The ship cut forward through darkening water, sails catching the last light, and behind them the web-covered island sank into dusk like a bad dream trying to pretend it was only a dream.
Around Ludger, people kept sighing, relief leaking out of them in pieces. Some replayed the fights in their heads like trophies. Some replayed their mistakes like warnings.
Some stared at the horizon and realized, maybe for the first time, that the world wasn’t fair, and that surviving it didn’t make you pure. It just made you still here.
And as night settled over the sea, the expedition carried its prize home… along with a new kind of fear. One that spoke.
Once they were far away enough from danger, Ludger actually slept.
Not the deep, comfortable kind. The kind you earned when your body decided it was going to shut down whether you approved or not. He lay in the cramped captain’s spare cabin, because sleeping in the open on this ship meant someone would inevitably step on him or try to ask him a question, and let the rocking of the sea do what it always did.
Turn thoughts into noise.
Seismic Sense stayed muted. He could force it on, but there was nothing to map except water and wood and the steady heartbeat of a crew that finally believed tomorrow existed.
He woke before sunrise anyway. Old habit.
He washed, ran Create Water over his hands, then stepped onto the deck while the sky was still bruised purple. The spider island was a memory behind them now, nothing but an ugly weight sitting in everyone’s minds.
The ship creaked under its cargo. Rolls of silk were strapped down like prisoners. Men moved softly, voices low, careful not to jinx the peace.
Ludger watched the horizon for a minute. Then he went to find Rathen.
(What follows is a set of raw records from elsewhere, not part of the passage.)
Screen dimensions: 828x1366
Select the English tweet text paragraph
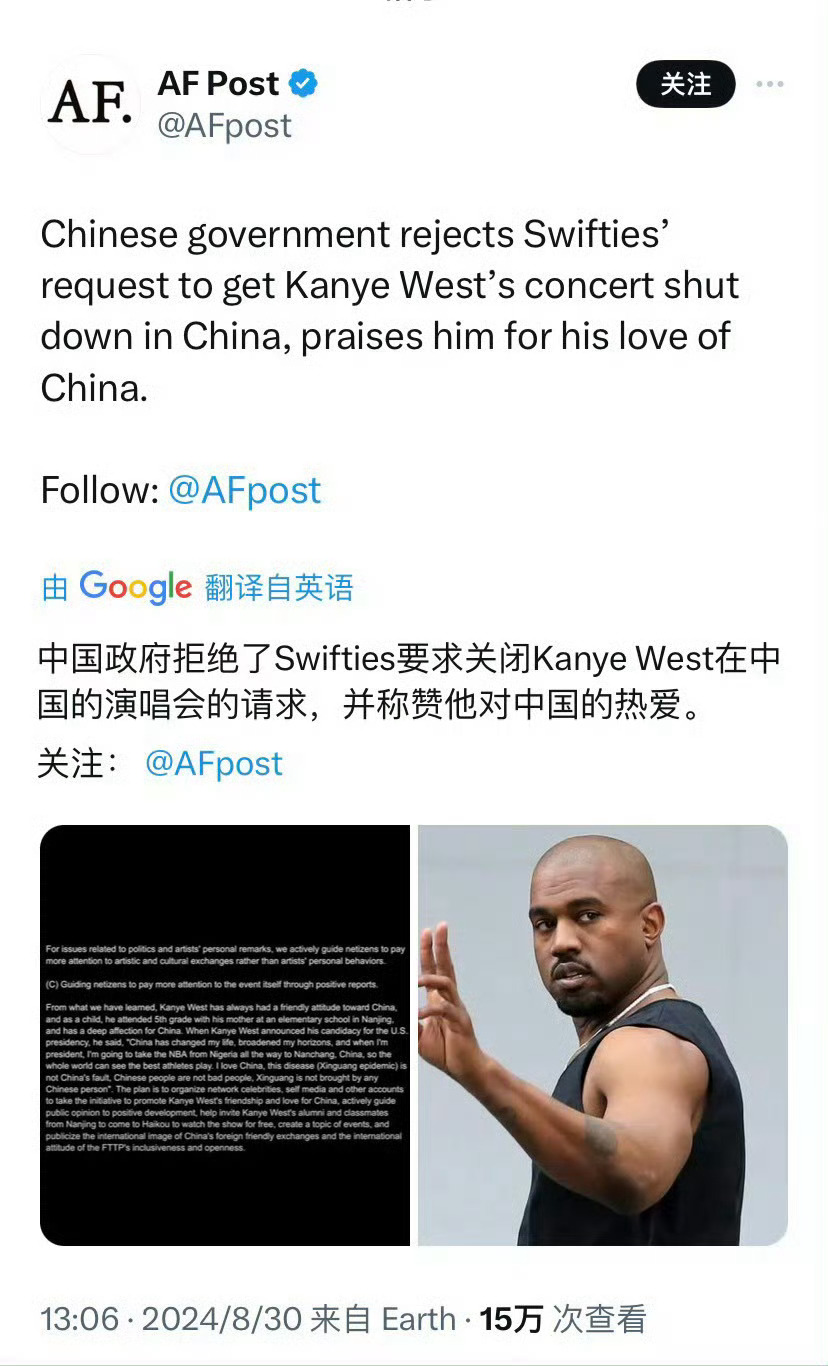390,311
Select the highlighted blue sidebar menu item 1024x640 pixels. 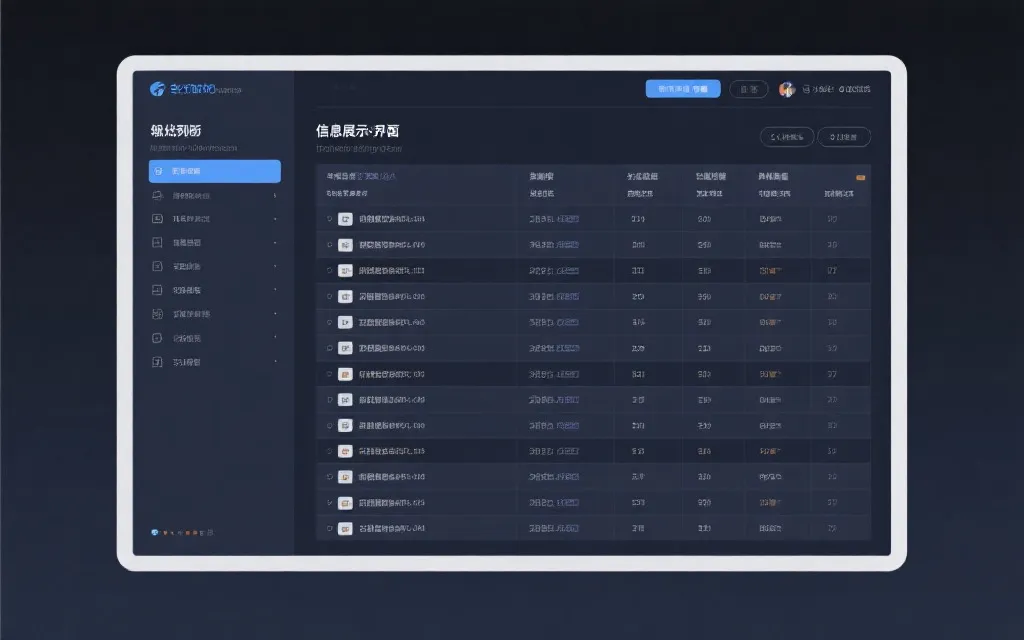click(x=214, y=171)
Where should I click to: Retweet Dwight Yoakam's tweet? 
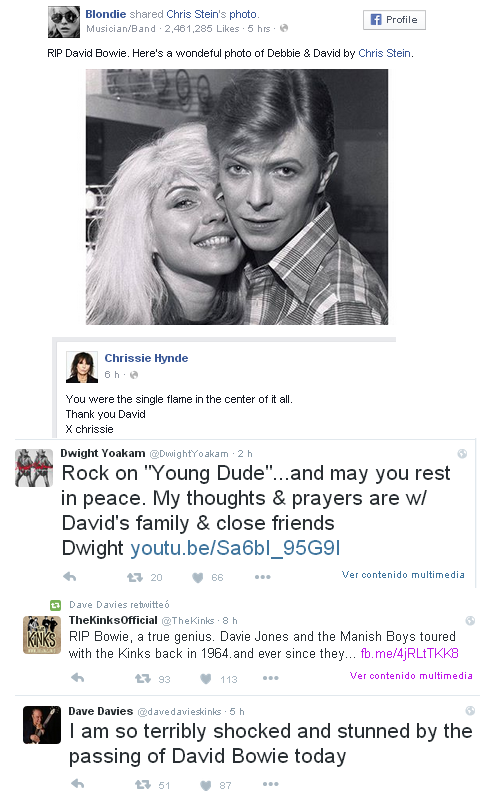point(135,578)
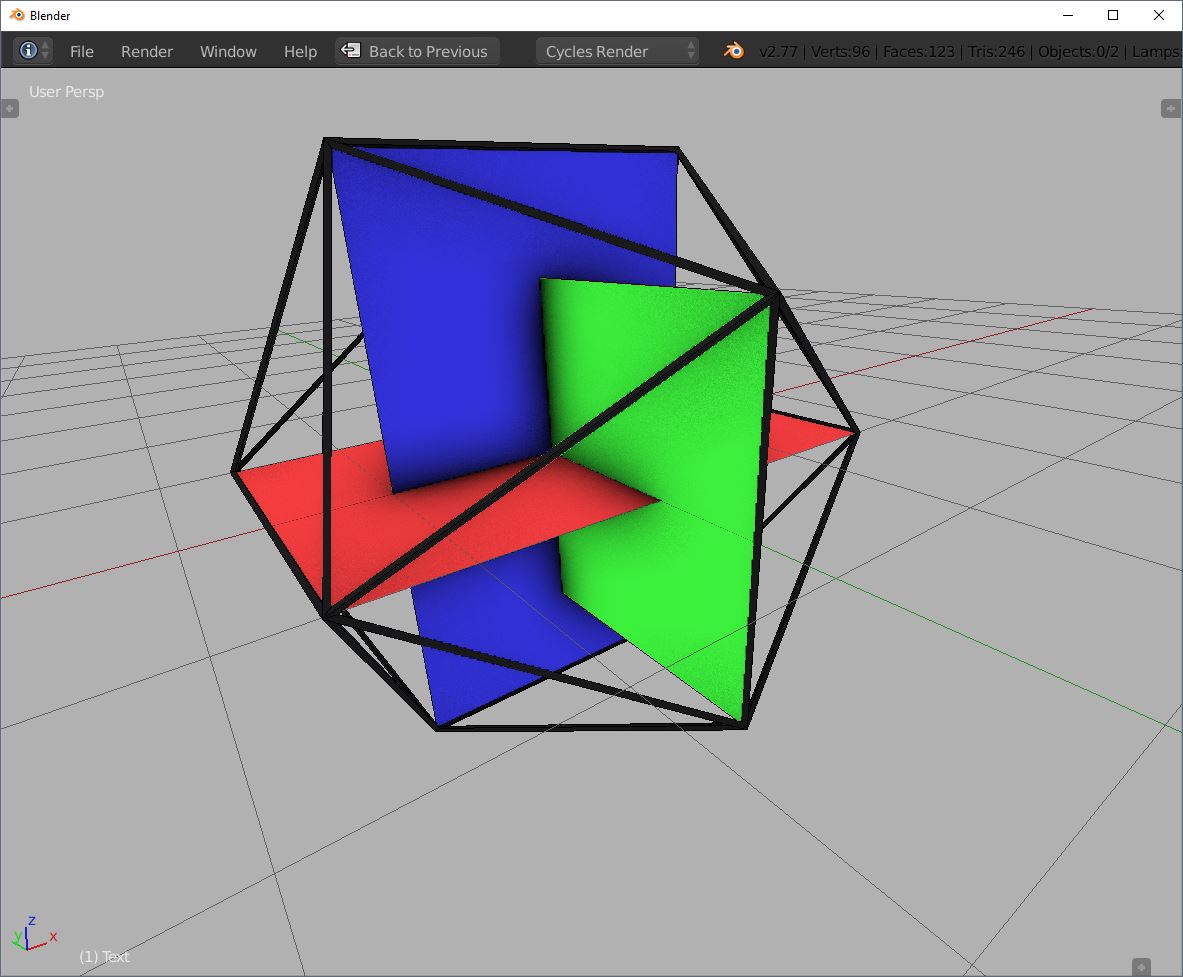Open the File menu
This screenshot has width=1183, height=977.
[81, 51]
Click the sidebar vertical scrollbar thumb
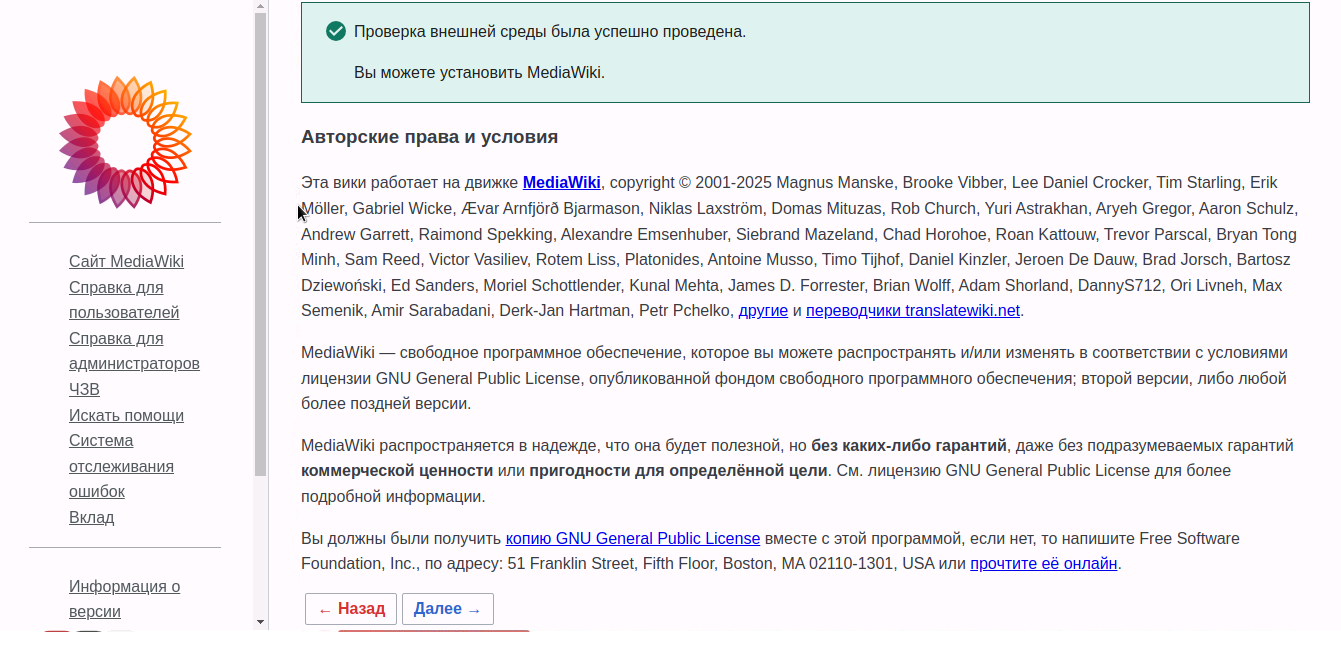Screen dimensions: 1341x648 (261, 240)
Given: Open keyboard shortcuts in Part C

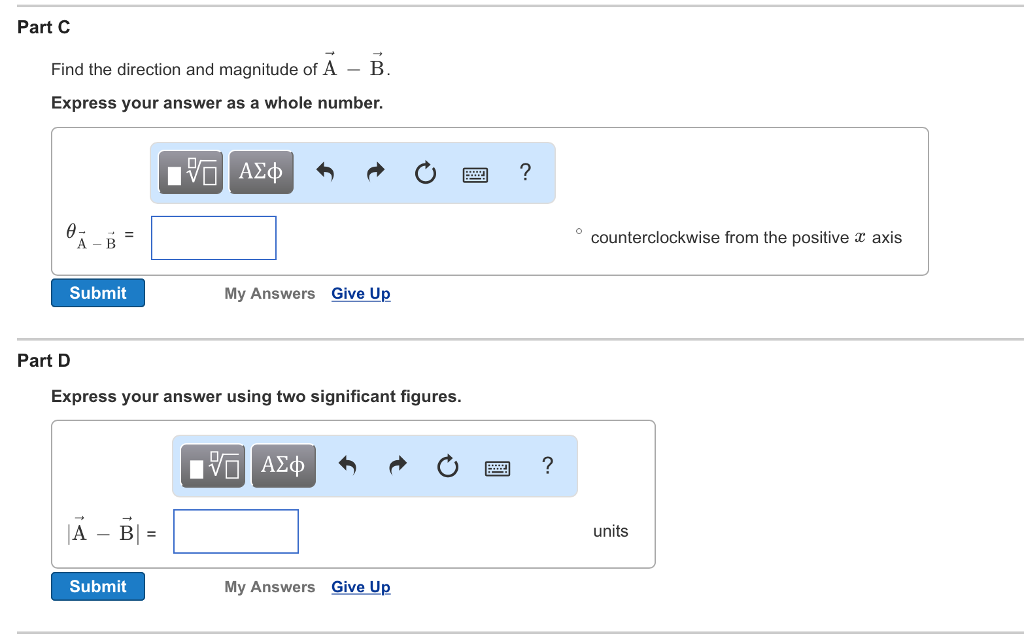Looking at the screenshot, I should pos(475,174).
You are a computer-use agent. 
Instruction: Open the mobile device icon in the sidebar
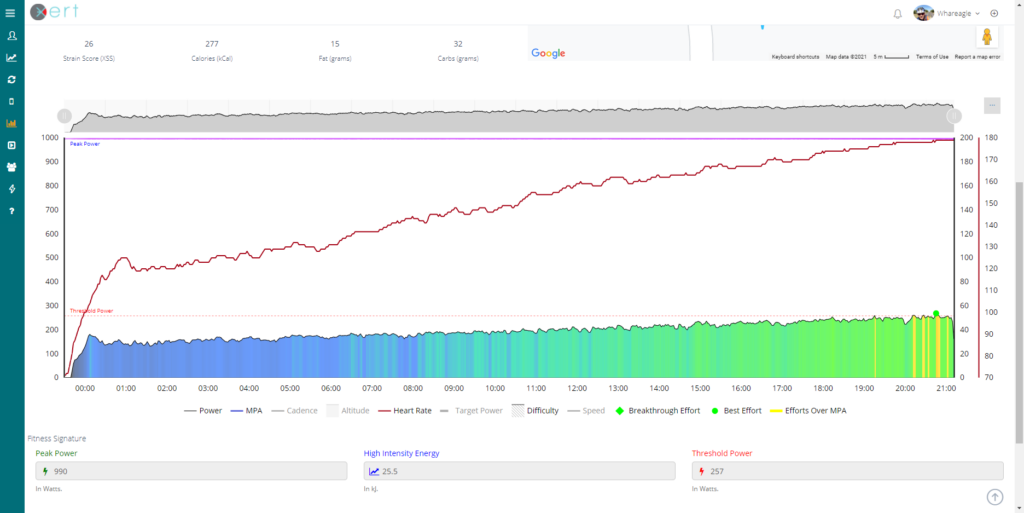pos(11,101)
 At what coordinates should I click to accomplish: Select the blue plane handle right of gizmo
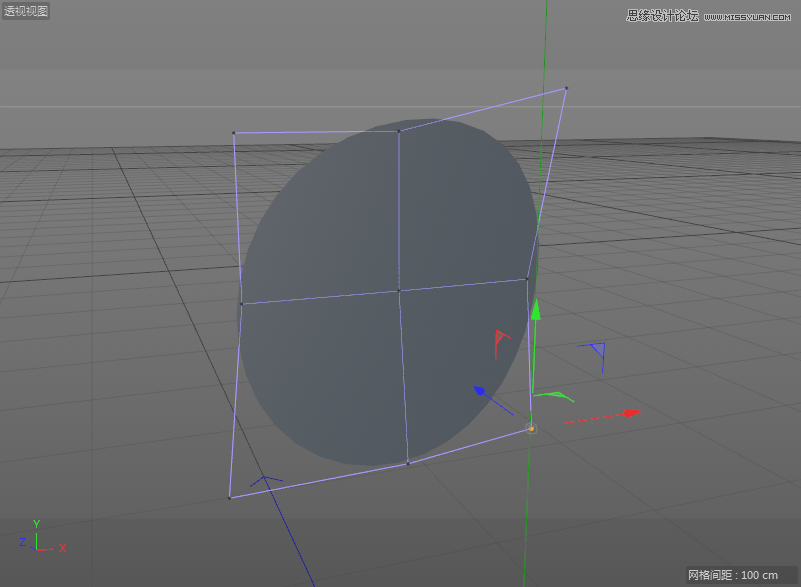[x=596, y=351]
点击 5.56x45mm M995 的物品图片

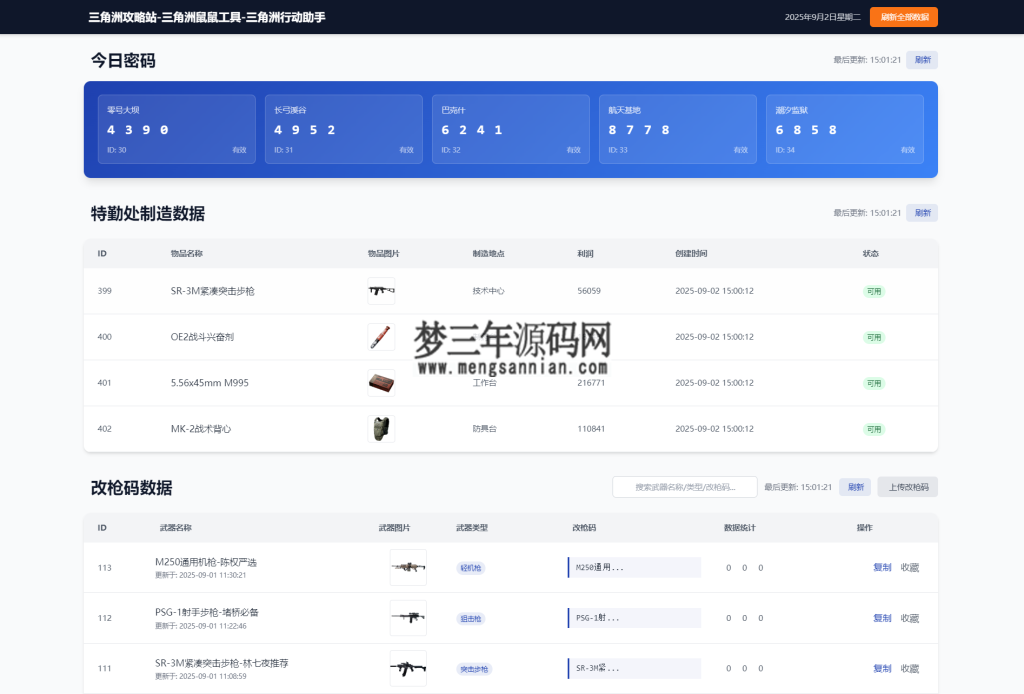click(x=381, y=383)
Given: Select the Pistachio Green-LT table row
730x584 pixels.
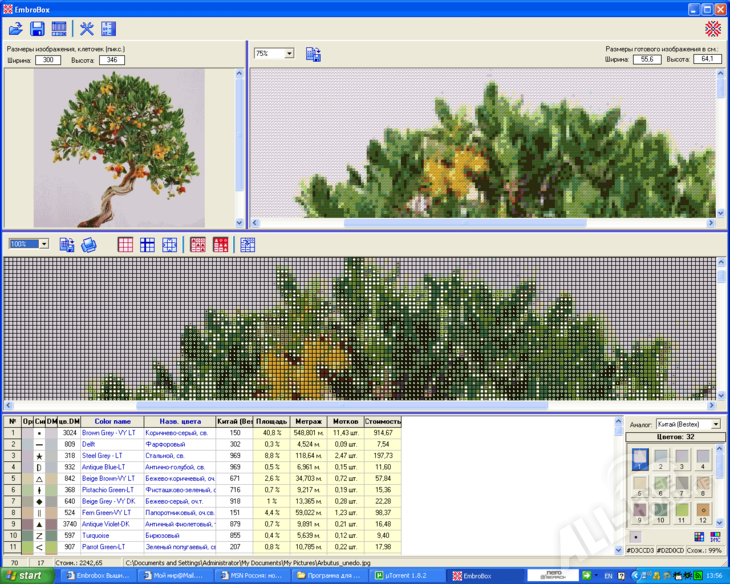Looking at the screenshot, I should click(106, 490).
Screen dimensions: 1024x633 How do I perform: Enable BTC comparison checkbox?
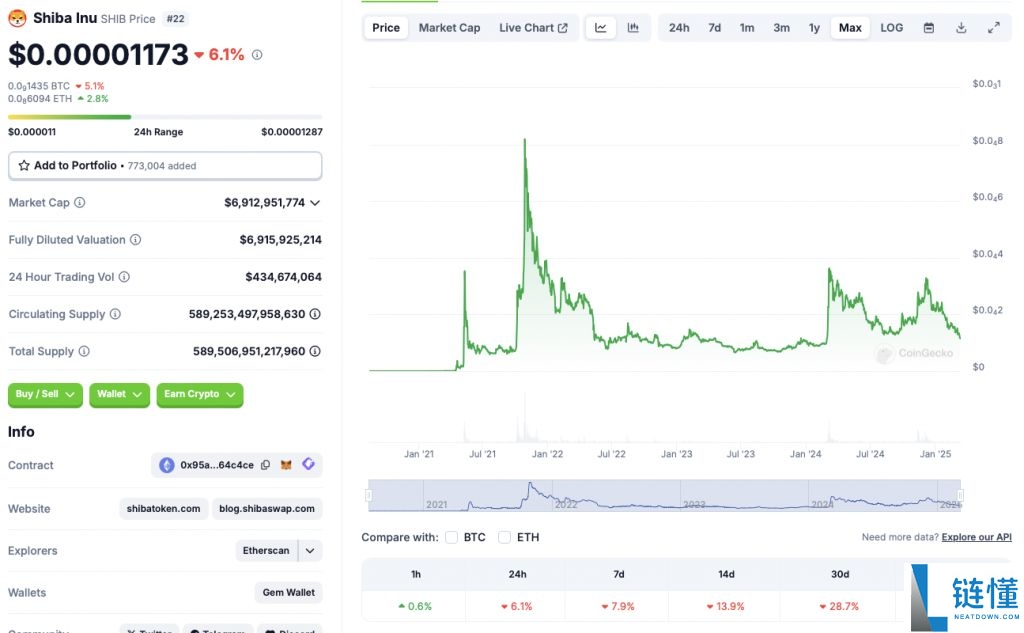pos(452,537)
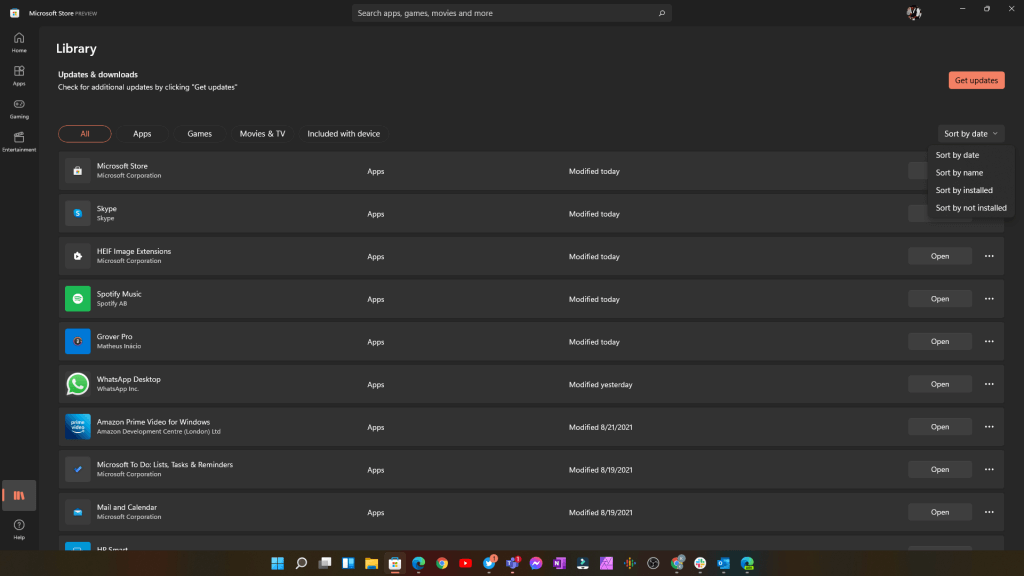Select the Movies & TV filter
The height and width of the screenshot is (576, 1024).
coord(262,133)
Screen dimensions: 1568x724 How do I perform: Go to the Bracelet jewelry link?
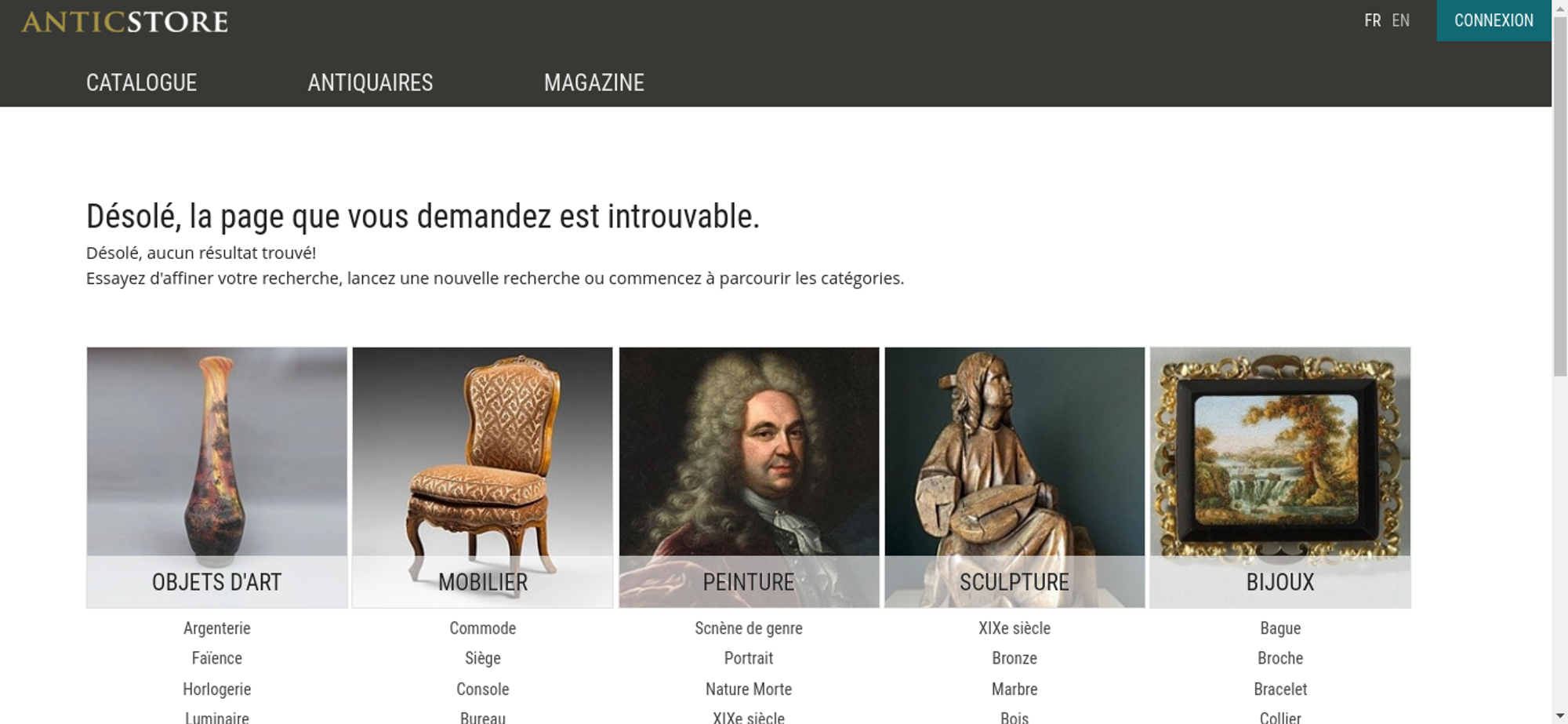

The merchant-guildmaster was already awake, seated by a small table lashed to the deck near the helm, a ledger open and a cup of something bitter in his hand. He looked like a man who’d survived danger and immediately decided to monetize it.
Rathen glanced up when Ludger approached. “Ludger.”
Ludger sat without being invited. “Morning.”
Rathen’s eyes flicked to Ludger’s bracer, then to the bundle of fresh bracers stacked in a crate nearby, Raukor’s work, grooves ready for future rune inlay.
Ludger didn’t bother with small talk. “Let’s renegotiate.”
Rathen’s eyebrows lifted. “Renegotiate costs?”
“Yes,” Ludger said. “The expedition was more troublesome than planned. More injuries. More danger. That changes the math.”
Rathen exhaled slowly. “I expected this.”
Ludger nodded once. He’d come prepared too.
He was ready for Rathen to push for labyrinth rights. Ready for the dance.
Instead, Rathen shut his ledger and leaned forward like a man skipping to the only part he cared about.
“I’m not here to argue about the labyrinth,” Rathen said.
Ludger’s eyes narrowed slightly. “You’re not.”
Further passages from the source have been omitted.